State of affairs addresses are not only hosted by and for local government. The South African potato industry recently hosted its very own State of the Potato Industry Address (Sopia), giving an overview of this vital sector and commodity.

This inaugural Potatoes South Africa (PSA) event was presented as a hybrid affair on 5 May 2021. A breakfast was hosted for media and industry role-players at the Woodhill Residential Estate and Country Club in Pretoria, which was also streamed live.

Themed #WhenHopeWhispers, the initiative aimed to give a voice to the role-players (producers, distributors, informal and formal traders, and consumers) that continuously move the potato industry forward.

Female powerhouses praise potatoes

Dr Brylyne Chitsunge, commercial farmer and Pan-African Parliament’s (PAP) ambassador for food security in Africa, highlighted the role of the potato in ensuring food and nutrition security in South Africa.

Dr Chitsunge said, as a crop that is relatively easy to propagate and has such high nutritional value, it is a crucial crop for small-scale and commercial farmers to produce. As a female farmer, she also emphasised the important role that women can play in driving food security in SA.

The second guest speaker of the event was another female powerhouse – Thabi Nkosi, agricultural economist of African Green Alpha. She gave an overview of the production of potatoes in the country and emphasised that potatoes have the potential to become an even bigger commodity, such as maize.

Willie Jacobs, CEO of PSA, delivered the official SOPIA speech and discussed the impact that Covid-19 has had on the industry, and how potatoes could contribute to recovering from the pandemic.

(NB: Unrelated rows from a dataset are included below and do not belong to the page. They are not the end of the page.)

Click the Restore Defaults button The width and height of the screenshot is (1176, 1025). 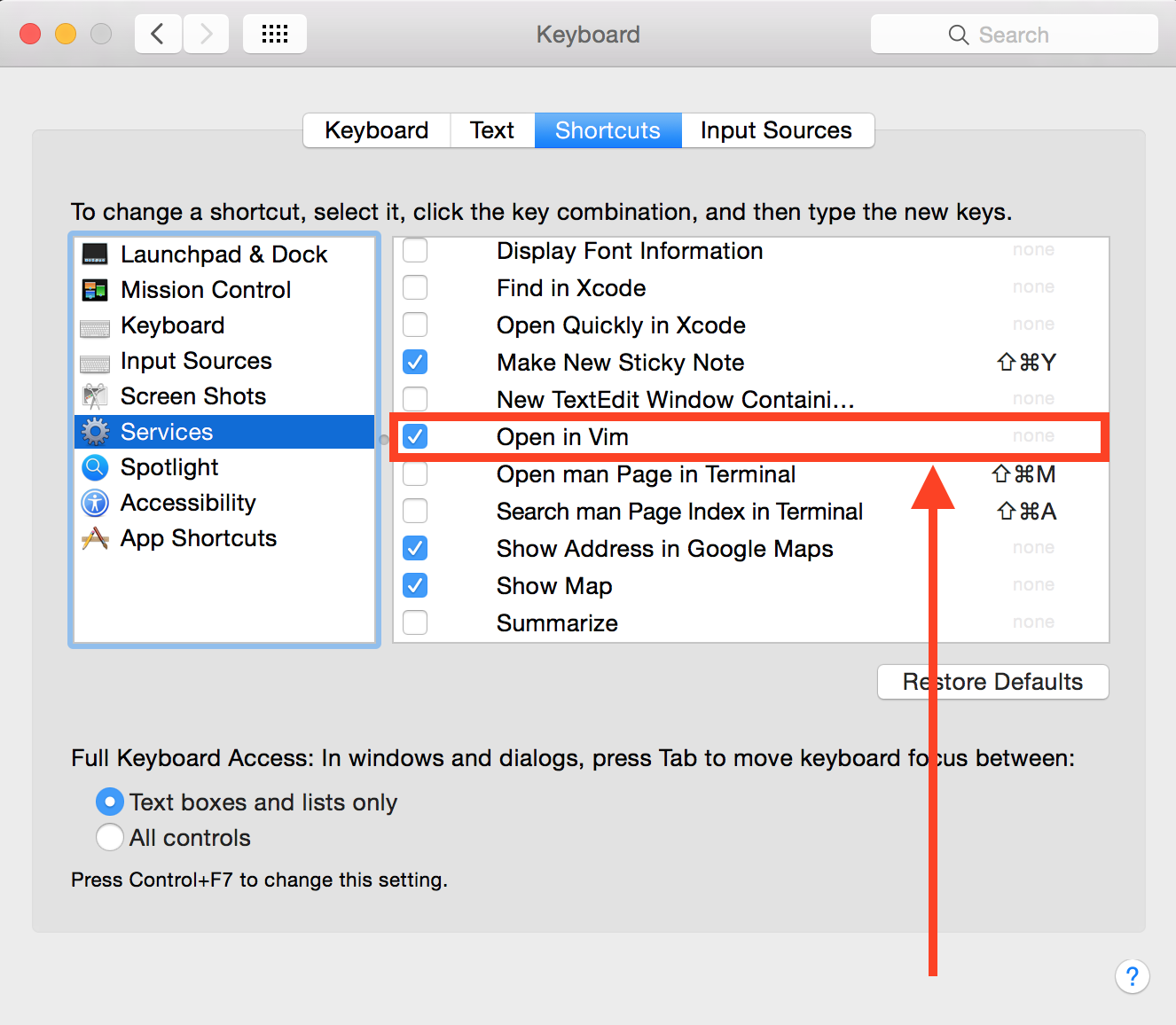pos(992,682)
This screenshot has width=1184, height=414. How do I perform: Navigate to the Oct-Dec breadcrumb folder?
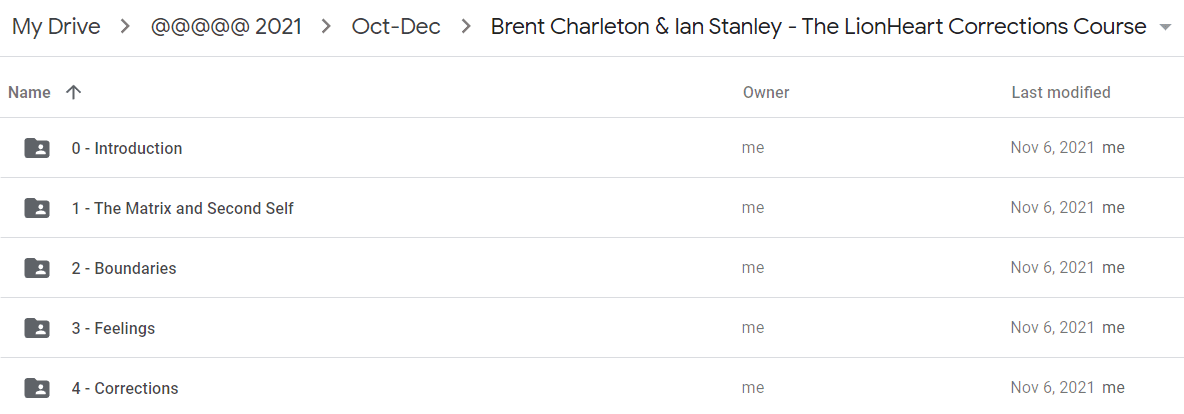point(396,27)
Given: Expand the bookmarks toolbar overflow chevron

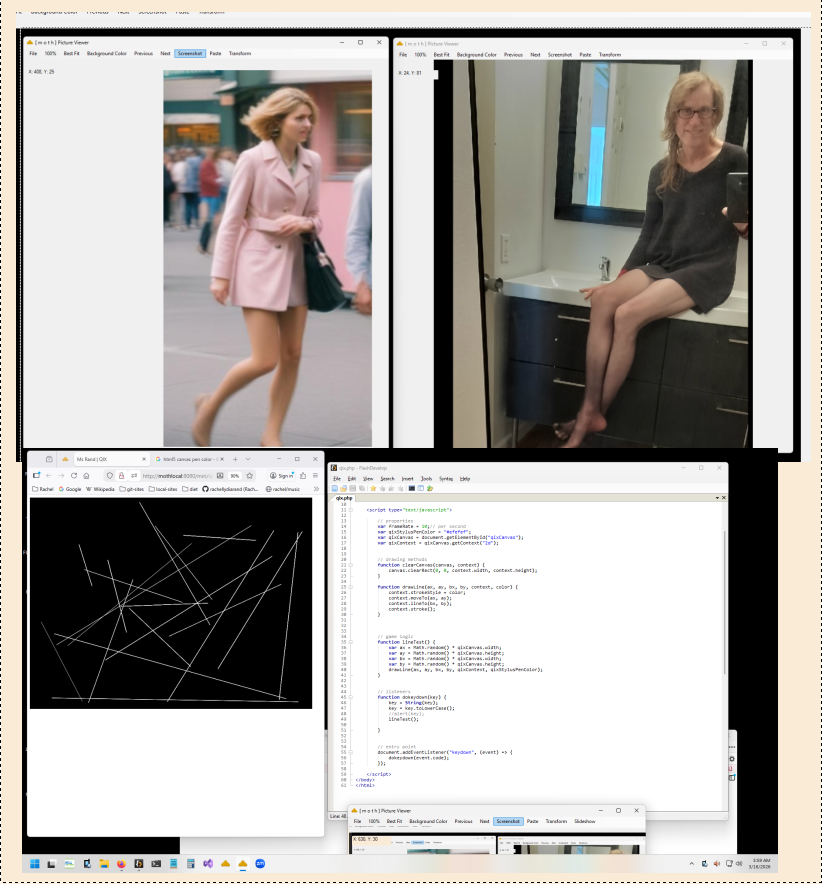Looking at the screenshot, I should [316, 489].
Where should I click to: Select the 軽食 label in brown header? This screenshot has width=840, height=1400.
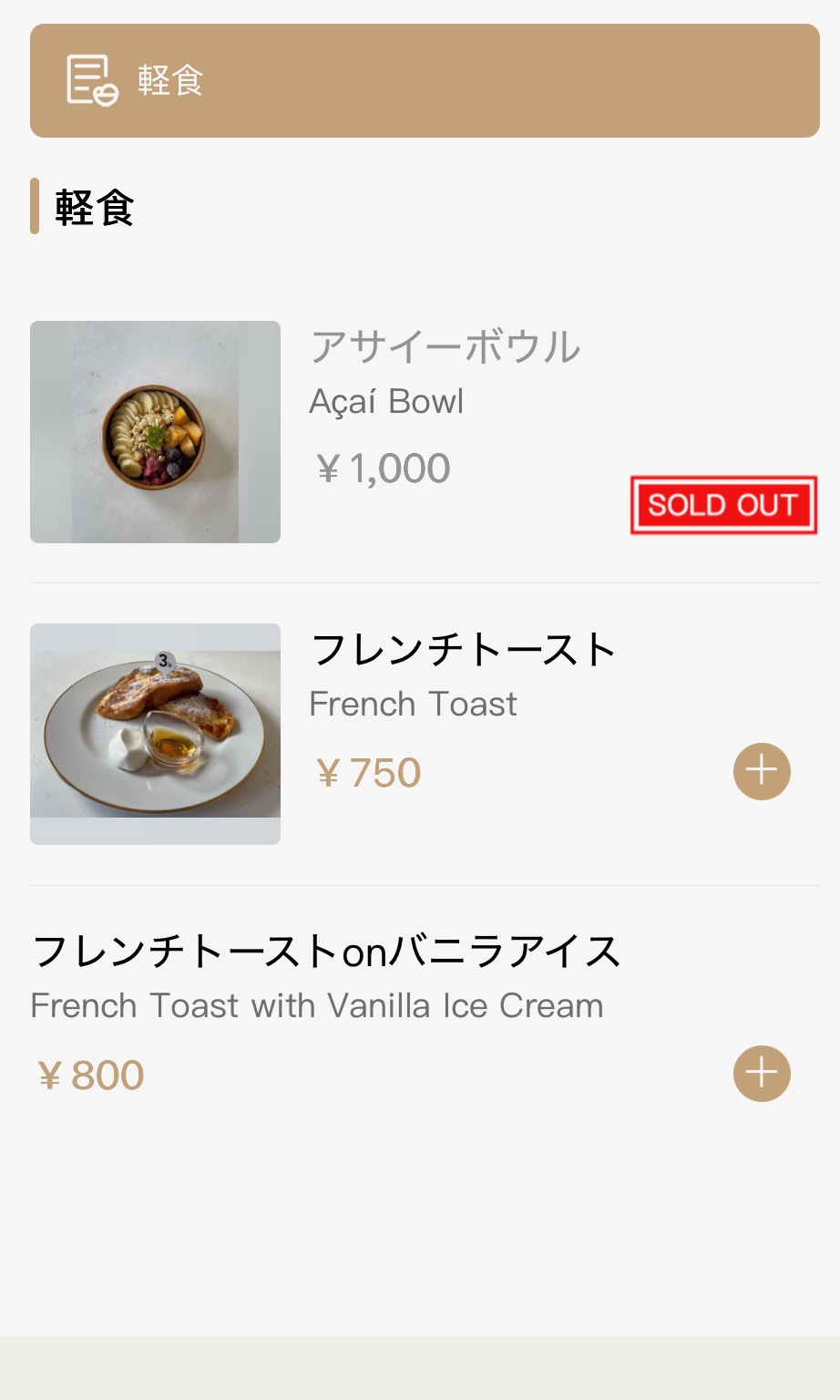[x=170, y=81]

According to Jacobs, despite the chaos brought about by Covid-19, South African potato producers planted on approximately 51,000 hectares, produced a total crop of 2,6 million tons and delivered 263 million 10 kg bags of potatoes during 2020.

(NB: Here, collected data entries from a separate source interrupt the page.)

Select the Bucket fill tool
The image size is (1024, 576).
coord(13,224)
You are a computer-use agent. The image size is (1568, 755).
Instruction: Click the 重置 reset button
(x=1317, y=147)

Jacobs also emphasised how the humble spud could contribute to stronger immune systems and improve the nation’s resilience to the virus. Potatoes contain some vital nutrients such as potassium. In fact, they have more potassium than most fruit and vegetables. A 150 g serving of boiled or baked potato, with the skin on, will provide 710 mg of potassium.

This little gem from the soil is also rich in other crucial immune-boosting nutrients, such as vitamins B6 and B9 (folate), copper, iron, magnesium, and zinc. It also contains other important minerals, including calcium, iodine, phosphorous and manganese.

The industry is looking forward to next year’s SOPIA where role-players will hopefully have the opportunity of networking and convening face to face.